Sepulang dari kuliahnya, laki-laki dengan pakaian andalannya yaitu hoodie, langsung melajukan motor menuju tempat kerja. Jam ditangan menunjuk pukul tujuh lebih seperempat malam ketika motornya tiba di halaman kafe Dream. Dia segera masuk, menyampirkan tas pada gantungan, dan mengambil celemek.
"Baru pulang kelas, Mark?" Seorang dengan topi dikepalanya itu menyapa. Dia adalah Candra, tunangan Wendy si pemilik kafe.
Mark tersenyum sopan. "Iya, Bang. Makanya agak telat ini. Tapi udah ijin kak Wendy kok."

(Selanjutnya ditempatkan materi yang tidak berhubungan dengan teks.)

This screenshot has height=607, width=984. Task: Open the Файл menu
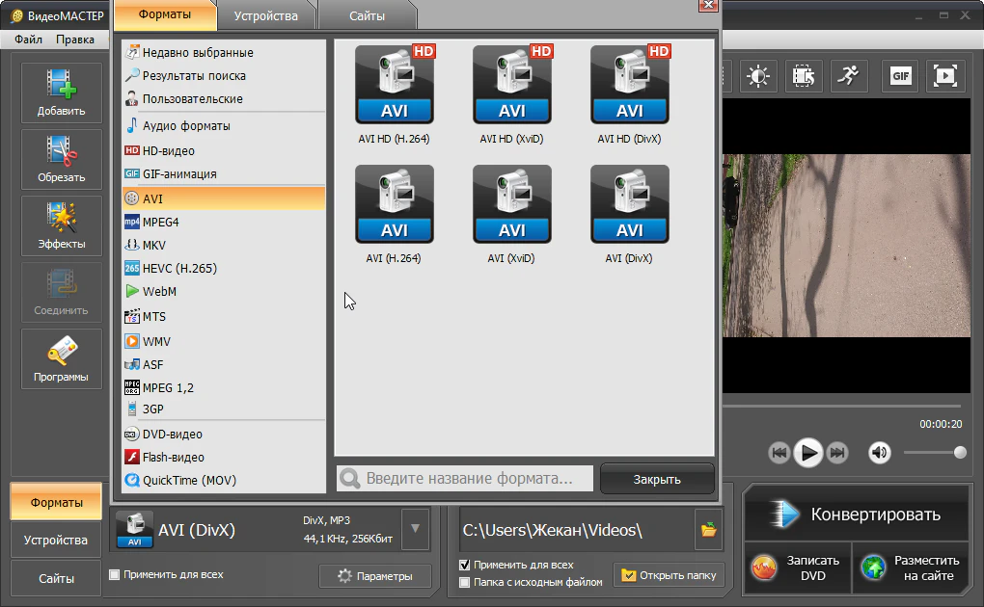click(28, 40)
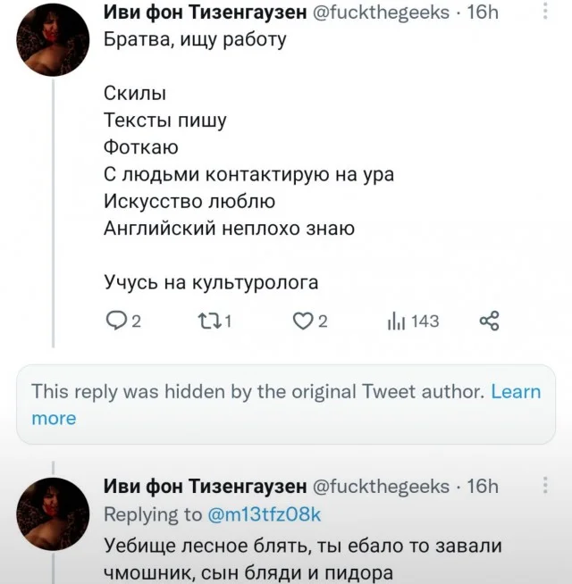
Task: Open the display name on the first tweet
Action: click(x=206, y=13)

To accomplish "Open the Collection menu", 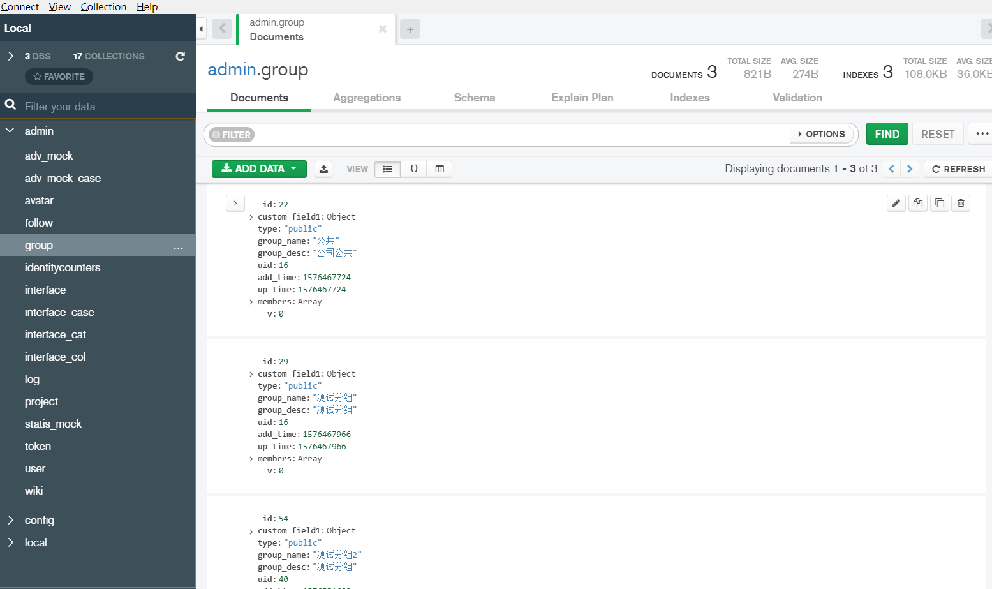I will click(x=103, y=6).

Candra mengagguk. Lelaki itu menyerahkan buku catatan pesanan pada Mark, karena lelaki itu sempat menggantikannya. Berhubung Wendy sudah selesai mengecek bahan, mereka langsung pergi.
"Leo. Fighting ya." Wendy menyemangati Mark. Perempuan itu sudah memakai jaketnya dimana menandakan akan ada perjalanan bisnis. Wendy dan Candra, pasangan itu memang begitu sibuk. "Oh ya, Hendry ijin hari ini, jadi lo sendiri. Dibantu Hare sama Jaja paling nanti."
"Iya, Kak. Udah WA kok si Hendry. Hati-hati, Kak Wen, Bang Candra."
Selepas perginya dua sejoli itu, Mark fokus lagi lada tugasnya. Dia mengecek daftar pesanan dan melihat ada satu meja yang belum dibuatkan.
Meja 5: Cappuccino
Mark segera membuatkan. Dia melirik arah meja nomor lima tersebut, dan betapa terkejutnya saat disana ada Karina. Karina yang malam lalu mengirim pesan, namun tak Mark gubris.
Suara lonceng dari pintu terdengar. Mark bernapas lega saat orang yang ditunggunya datang, Hare dan adik bungsunya, Jaja.
"Har, nanti anterin meja nomor 5 ya. Gue masih harus panggang roti buat meja nomor 8 tuh."
Hare terkekeh sambil mengagguk-angguk. "Malu apa nggak siap ketemu? Ada Karina 'kan disana?"
"Apaan sih lo. Gue beneran sibuk. Hari ini gue sendirian, parah dah Hendry absen mulu."
"Gue aja, Bang, sini. Bang Hare emang nyebelin."
Mark mendekat pada Jaja. Dia mengelus puncak kepala cowok itu gemas. "Adik baik. Jangan tiru kakak Hare ya!"
"Sialan lo, Bang. Udah nggak usah, Ja, biar abang gans ini aja."
Tak lama pesanan yang dibuat Mark siap. Hare dengan segera membawanya pada meja Karina. Mark melihat dari tempatnya dimana Karina mengajak Hare ngobrol. Lima menit kira-kira, Hare baru saja kembali.
"Bang, lo nggak save nomor Karina?"
Mark menoleh pada Hare yang tengah berbisik. "Nggak lah. Nggak perlu."
"Holy shit! Dia bukan mau ngedeketin lo, Bang. Dia mau jadiin lo narasumbernya, karena ada tugas praktek bahasa."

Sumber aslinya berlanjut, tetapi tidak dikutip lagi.